Nach dem schweren O-Bus-Unfall in Salzburg-Itzling herrscht am Tag danach eine gedrückte Stimmung rund um die Unfallstelle. Blumen und Kerzen erinnern an das Opfer, während gleichzeitig Bauarbeiter am beschädigten Eingangsbereich eines Geschäftsgebäudes arbeiten. Passanten gehen schweigend vorbei – zwischen Anteilnahme und Alltag.
Der Unfall am Montagmittag forderte ein Todesopfer, zwei Schwerverletzte und fünf Leichtverletzte. Nach bisherigen Erkenntnissen dürfte ein medizinischer Notfall am Steuer Auslöser gewesen sein: Ein 59-jähriger Busfahrer erlitt vermutlich einen Schlaganfall und verlor die Kontrolle über das Fahrzeug.
Nun ist auch bekannt, wer bei dem Unglück ums Leben kam: Es handelt sich um den 55-jährigen Topmanager Florian S. Er war Geschäftsführer (CEO) eines Automatisierungsunternehmens in Oberösterreich. "Nach Rücksprache mit dem Unternehmen müssen wir das leider bestätigen", sagt Josef Maislinger, Bürgermeister der Marktgemeinde Eggelsberg gegenüber SN.
S. war in der Wirtschaft eine international bekannte Persönlichkeit mit tausenden Followern auf dem sozialen Netzwerk LinkedIn. Vor seiner Karriere als Manager war er im Segelsport erfolgreich und nahm 1996 für Österreich an den Olympischen Spielen in Atlanta teil, wo er gemeinsam mit Andreas Hagara in der Tornado-Klasse den vierten Platz belegte.

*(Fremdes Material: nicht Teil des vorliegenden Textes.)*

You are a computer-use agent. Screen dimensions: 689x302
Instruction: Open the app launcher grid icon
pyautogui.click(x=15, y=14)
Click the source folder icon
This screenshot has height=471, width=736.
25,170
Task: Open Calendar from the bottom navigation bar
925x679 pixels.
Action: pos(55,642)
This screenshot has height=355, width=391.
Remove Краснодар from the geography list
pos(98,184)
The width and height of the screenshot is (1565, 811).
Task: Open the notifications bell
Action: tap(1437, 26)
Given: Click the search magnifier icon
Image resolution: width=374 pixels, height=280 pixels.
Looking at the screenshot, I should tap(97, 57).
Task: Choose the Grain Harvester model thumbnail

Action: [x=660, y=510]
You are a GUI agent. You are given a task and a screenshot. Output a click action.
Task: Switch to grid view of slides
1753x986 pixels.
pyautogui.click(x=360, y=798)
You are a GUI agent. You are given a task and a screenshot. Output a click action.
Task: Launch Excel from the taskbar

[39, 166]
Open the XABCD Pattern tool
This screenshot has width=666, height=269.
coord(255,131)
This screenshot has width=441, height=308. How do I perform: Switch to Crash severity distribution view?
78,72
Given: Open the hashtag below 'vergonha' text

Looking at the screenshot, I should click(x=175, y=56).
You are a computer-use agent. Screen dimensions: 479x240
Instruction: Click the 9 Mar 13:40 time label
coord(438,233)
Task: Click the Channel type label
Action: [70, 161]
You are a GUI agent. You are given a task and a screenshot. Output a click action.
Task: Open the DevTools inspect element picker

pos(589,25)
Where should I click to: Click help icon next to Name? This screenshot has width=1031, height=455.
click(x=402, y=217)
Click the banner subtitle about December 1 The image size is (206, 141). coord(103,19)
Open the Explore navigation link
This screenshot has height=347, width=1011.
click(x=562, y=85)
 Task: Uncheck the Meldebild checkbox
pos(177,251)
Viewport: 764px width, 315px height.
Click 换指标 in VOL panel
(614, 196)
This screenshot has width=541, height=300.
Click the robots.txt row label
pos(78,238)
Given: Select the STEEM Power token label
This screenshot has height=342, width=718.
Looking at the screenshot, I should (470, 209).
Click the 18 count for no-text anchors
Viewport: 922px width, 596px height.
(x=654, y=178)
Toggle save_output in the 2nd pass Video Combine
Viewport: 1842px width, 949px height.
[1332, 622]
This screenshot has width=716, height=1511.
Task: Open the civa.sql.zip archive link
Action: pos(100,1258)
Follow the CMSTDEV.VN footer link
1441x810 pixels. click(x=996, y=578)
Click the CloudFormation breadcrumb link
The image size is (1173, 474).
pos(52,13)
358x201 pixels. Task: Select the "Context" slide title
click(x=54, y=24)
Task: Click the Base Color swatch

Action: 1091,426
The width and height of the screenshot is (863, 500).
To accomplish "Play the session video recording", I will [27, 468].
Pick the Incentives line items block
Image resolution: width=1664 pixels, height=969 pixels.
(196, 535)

Berichten zufolge soll S. noch versucht haben, dem herannahenden O-Bus auszuweichen, wurde jedoch von herabfallenden Glasteilen tödlich getroffen. Eine offizielle Bestätigung dafür gibt es bislang nicht.
"Die Polizei möchte dem abschließenden Ergebnis der Unfallermittlungen nicht vorgreifen. Alle Eventualitäten werden geprüft", sagt Polizeisprecher Hans Wolfgruber gegenüber SN.
Der Busfahrer wurde noch am Montag notoperiert. "Der Zustand des Mannes ist stabil. Er befindet sich noch auf der Intensivstation", erklärt Christian Blaschke, Sprecher der Salzburger Landeskliniken. Ein weiterer Schwerverletzter erlitt Knochenbrüche, diese waren jedoch nicht lebensgefährlich.
Eine Obduktion wurde angeordnet, parallel dazu läuft die technische Analyse des Unfallhergangs. Sachverständiger Gerhard Kronreif wertet dazu umfangreiche Daten aus dem Fahrzeug sowie Videoaufnahmen aus. "Durch die Auswertung der elektronischen Daten des Obusses kann auch ein medizinischer Notfall als Unfallursache plausibilisiert werden. Ich sehe das Lenkverhalten, die Gaspedal- und Bremspedalstellung bis zur Kollision. Auch der Bremsdruck wird ausgewertet. Daraus können wir Rückschlüsse auf das Reaktionsverhalten ziehen", erklärt Kronreif.
Zusätzlich werden Kamerabilder aus dem Bus sowie aus der Umgebung, darunter auch Aufnahmen einer Überwachungskamera am Gebäude, analysiert. Ziel ist es, den Unfallhergang möglichst genau zu rekonstruieren.
Die betroffene Billa- und Bipa-Filiale bleiben vorerst geschlossen, da der Eingangsbereich schwer beschädigt wurde. Für andere Unternehmen im Gebäude gibt es keine Einschränkungen. "Wir arbeiten jetzt an einer provisorischen Wiederinbetriebnahme. Das muss jetzt auch mit den Behörden noch abgeklärt werden. Voraussichtlich können Billa und Bipa aber kommende Woche wieder öffnen", so Raiffeisensprecher Sigi Kämmerer. Wie hoch die Reparaturkosten ausfallen werden, ist derzeit noch unklar. "Das kann man noch nicht seriös beantworten. Die Arbeiten werden jedenfalls etliche Wochen dauern."